12 Antioxidant-Rich Foods to Boost Your Immune System

Inflammation is an important immune system function. But, when out of control, it can cause serious damage. Inflammation has been linked to major diseases such as Alzheimer’s, arthritis,cancer, diabetes, heart disease and signs of aging.

There’s good news, though: many foods are naturally anti-inflammatory. Antioxidants found in foods protect your cells from the effects of free radicals and can help reduce an overabundance of inflammation in your body.

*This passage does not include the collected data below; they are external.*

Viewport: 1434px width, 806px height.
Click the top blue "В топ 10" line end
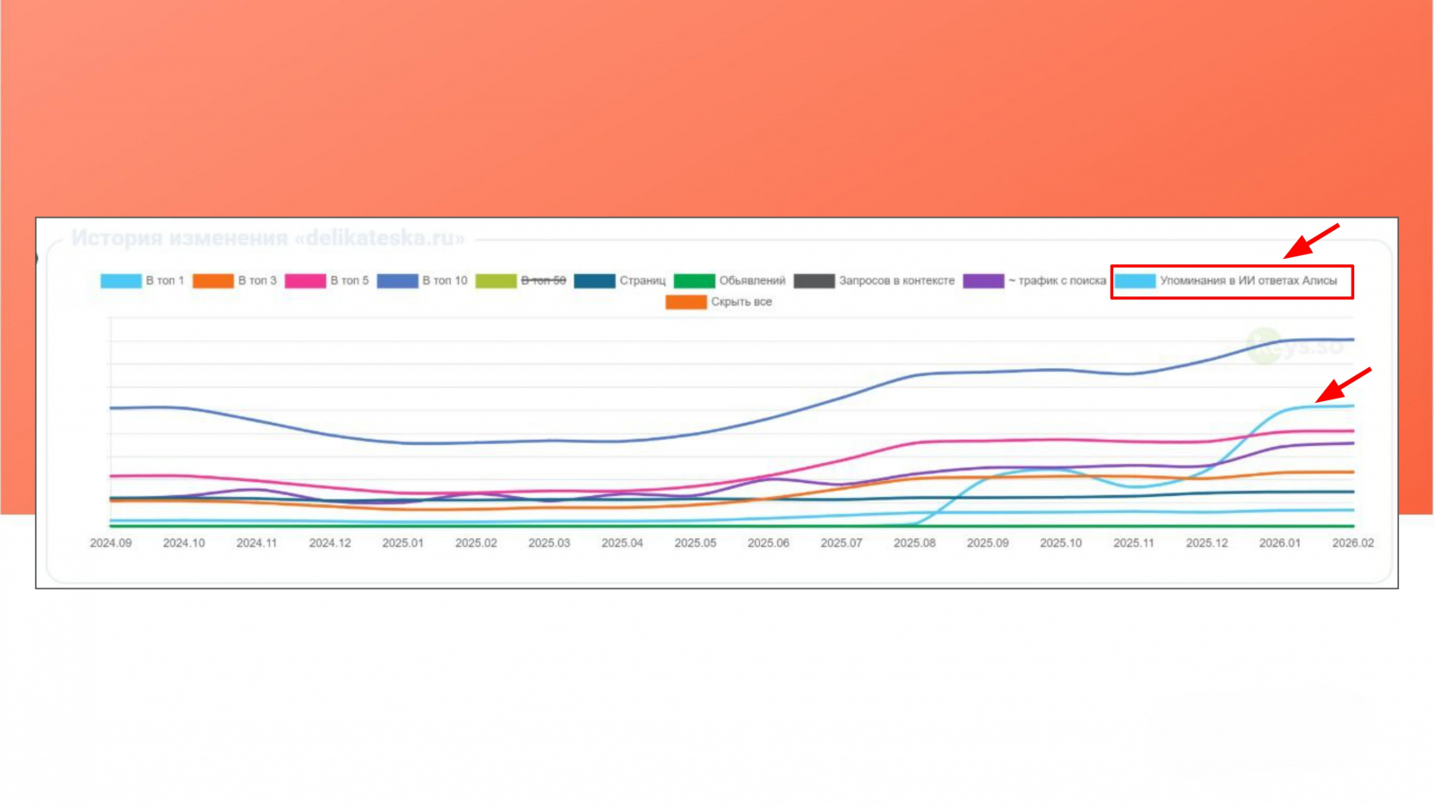(1352, 339)
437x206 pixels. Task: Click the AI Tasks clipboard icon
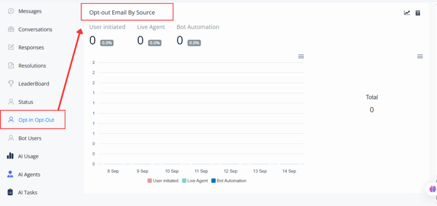11,192
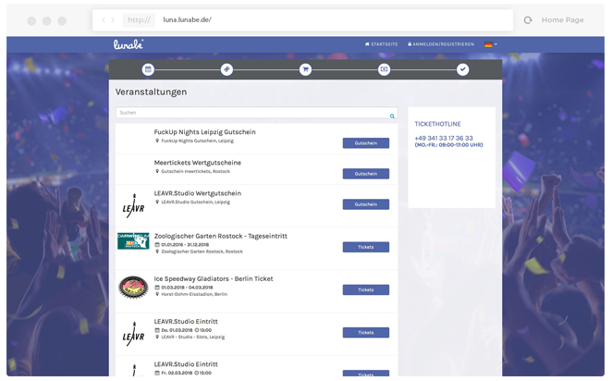Click Gutschein button for Meertickets Wertgutscheine
Image resolution: width=612 pixels, height=381 pixels.
click(x=366, y=174)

12 natural, anti-inflammatory foods

1. Beets

Beets, with their wonderful red color, are a powerful antioxidant and anti-inflammatory. Beets can boost your energy and lower your blood pressure. A single serving of 500 milliliters of beetroot juice has been shown to reduce blood pressure by 10.4/8 millimeters. Beets are high in nitrates; this study showed that a serving of beetroot juice boosted athletic performance by one to three percent.

2. Blueberries

Blueberries have been found to reduce inflammation in many studies on animals; there are yet to be more studies done on humans. Studies do indicate that blueberries are good for brain health. It is best to eat organic berries since pesticides on berries are hard to wash away due to their size.

3. Broccoli

Broccoli is loaded with detoxifying antioxidants. Broccoli is a particularly rich source of kaempferol and isothiocyanates, both anti-inflammatory phytonutrients. Research has shown the ability of kaempferol to lessen the impact of allergy-related substances on our body. Broccoli even has a significant amount of omega 3 fatty acids, which is a well known anti-inflammatory.

4. Flaxseed

Flaxseed oil has a balance of omega 3 and 6 fatty acids. The omega 3 fatty acids reduce inflammation. Research studies show lignans can slow the growth of prostate cancer cells. It was also found that lignans may play an important role in increasing breast cancer survival. Three studies following thousands of women diagnosed with breast cancer were published at PubMed Central (1, 2, 3)

5. Green Tea

Green Tea contains many anti-inflammatory flavonoids. A 2002 study found the most abundant catechin of green tea (epigallocatechin-3-gallate) to be a potent anti-inflammatory compound with therapeutic potential. The antioxidant properties of green tea are so effective that studies have shown a 22 percent reduced risk of developing breast cancer, a 48percent reduced risk of prostate cancer and an amazing 57 percent reduced risk of colorectal cancer.

6. Garlic

Garlic can help reduce inflammation. At Washington State University they found garlic to be 100 times more effective than two antibiotics at fighting the Campylobacter bacterium—one of the causes of intestinal illness.

7. Ginger

Ginger helps reduce inflammation and control blood sugar. Ginger tea is a great addition to any diet. A study published in the National Library of Medicine compared ginger extract to common pain killers and found ginger to be very effective in reducing pain.

8. EVOO

Extra Virgin Olive Oil helps fight inflammation. Olive oil is full of polyphenols which protect the heart and blood vessels from inflammation.

9. Onions

Onions contain quercetin, a potent antioxidant that can help your body fight inflammation. Onions stimulate the respiratory tract and help expell sputum (phlegm). The onion is also a proven antioxidant and may be helpful in treating certain cancers.

10. Seaweed

Seaweed contains a complex carbohydrate called fucoidan that studies have shown to reduce inflammation. Seaweed contains 14 times more calcium by weight than milk. Kelp, kombu, wakame and arame are good sources of seaweed.

11. Spinach

Spinach is one of the highest nutrient-dense foods. It contains a unique mixture of phytonutrients, is high in antioxidants and anti-inflammatory components which help protect against cellular damage.

12. Turmeric

Turmeric has anti-inflammatory properties and has been shown to be more effective than anti-inflammatory drugs. Curcumin, the active ingredient in turmeric, targets multiple steps in the inflammatory pathway at the molecular level.